------ Supplied data ------

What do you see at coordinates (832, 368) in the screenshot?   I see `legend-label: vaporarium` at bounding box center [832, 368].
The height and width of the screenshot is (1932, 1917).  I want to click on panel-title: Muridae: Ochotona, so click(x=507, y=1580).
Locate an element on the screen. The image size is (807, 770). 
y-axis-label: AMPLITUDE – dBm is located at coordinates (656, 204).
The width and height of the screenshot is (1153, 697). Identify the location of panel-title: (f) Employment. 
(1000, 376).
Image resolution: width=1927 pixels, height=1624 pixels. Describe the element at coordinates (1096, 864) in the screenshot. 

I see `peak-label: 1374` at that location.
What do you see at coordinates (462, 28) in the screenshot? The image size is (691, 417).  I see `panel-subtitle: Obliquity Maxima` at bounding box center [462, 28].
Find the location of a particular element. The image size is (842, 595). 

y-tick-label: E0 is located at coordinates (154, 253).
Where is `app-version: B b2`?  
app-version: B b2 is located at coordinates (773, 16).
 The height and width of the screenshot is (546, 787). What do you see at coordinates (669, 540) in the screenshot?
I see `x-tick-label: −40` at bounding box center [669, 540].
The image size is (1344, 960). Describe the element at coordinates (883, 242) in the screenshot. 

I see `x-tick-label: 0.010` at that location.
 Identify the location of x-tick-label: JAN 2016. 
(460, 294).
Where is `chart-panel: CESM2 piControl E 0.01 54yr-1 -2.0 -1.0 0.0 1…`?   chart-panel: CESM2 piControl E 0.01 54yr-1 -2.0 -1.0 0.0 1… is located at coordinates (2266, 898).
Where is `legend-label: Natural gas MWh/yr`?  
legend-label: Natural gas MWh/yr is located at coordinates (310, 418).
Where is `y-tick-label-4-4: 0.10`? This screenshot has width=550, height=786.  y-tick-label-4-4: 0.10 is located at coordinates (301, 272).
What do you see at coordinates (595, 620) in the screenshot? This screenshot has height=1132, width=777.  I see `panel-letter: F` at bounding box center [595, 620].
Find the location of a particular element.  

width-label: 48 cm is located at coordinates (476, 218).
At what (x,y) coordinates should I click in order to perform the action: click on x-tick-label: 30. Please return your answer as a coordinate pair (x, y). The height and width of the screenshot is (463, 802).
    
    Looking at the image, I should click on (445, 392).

------

== How to complete this task ==
Please arrange the lines above as a JSON list of strings, one string per line, leaving out any blank lines.

== Solution ==
[
  "What do you see at coordinates (832, 368) in the screenshot?   I see `legend-label: vaporarium` at bounding box center [832, 368].",
  "The height and width of the screenshot is (1932, 1917).  I want to click on panel-title: Muridae: Ochotona, so click(x=507, y=1580).",
  "Locate an element on the screen. The image size is (807, 770). ",
  "y-axis-label: AMPLITUDE – dBm is located at coordinates (656, 204).",
  "The width and height of the screenshot is (1153, 697). Identify the location of panel-title: (f) Employment. ",
  "(1000, 376).",
  "Image resolution: width=1927 pixels, height=1624 pixels. Describe the element at coordinates (1096, 864) in the screenshot. ",
  "I see `peak-label: 1374` at that location.",
  "What do you see at coordinates (462, 28) in the screenshot? The image size is (691, 417).  I see `panel-subtitle: Obliquity Maxima` at bounding box center [462, 28].",
  "Find the location of a particular element. The image size is (842, 595). ",
  "y-tick-label: E0 is located at coordinates (154, 253).",
  "Where is `app-version: B b2`?  ",
  "app-version: B b2 is located at coordinates (773, 16).",
  " The height and width of the screenshot is (546, 787). What do you see at coordinates (669, 540) in the screenshot?",
  "I see `x-tick-label: −40` at bounding box center [669, 540].",
  "The image size is (1344, 960). Describe the element at coordinates (883, 242) in the screenshot. ",
  "I see `x-tick-label: 0.010` at that location.",
  " Identify the location of x-tick-label: JAN 2016. ",
  "(460, 294).",
  "Where is `chart-panel: CESM2 piControl E 0.01 54yr-1 -2.0 -1.0 0.0 1…`?   chart-panel: CESM2 piControl E 0.01 54yr-1 -2.0 -1.0 0.0 1… is located at coordinates (2266, 898).",
  "Where is `legend-label: Natural gas MWh/yr`?  ",
  "legend-label: Natural gas MWh/yr is located at coordinates (310, 418).",
  "Where is `y-tick-label-4-4: 0.10`? This screenshot has width=550, height=786.  y-tick-label-4-4: 0.10 is located at coordinates (301, 272).",
  "What do you see at coordinates (595, 620) in the screenshot? This screenshot has height=1132, width=777.  I see `panel-letter: F` at bounding box center [595, 620].",
  "Find the location of a particular element.  ",
  "width-label: 48 cm is located at coordinates (476, 218).",
  "At what (x,y) coordinates should I click in order to perform the action: click on x-tick-label: 30. Please return your answer as a coordinate pair (x, y). The height and width of the screenshot is (463, 802).",
  "    Looking at the image, I should click on (445, 392)."
]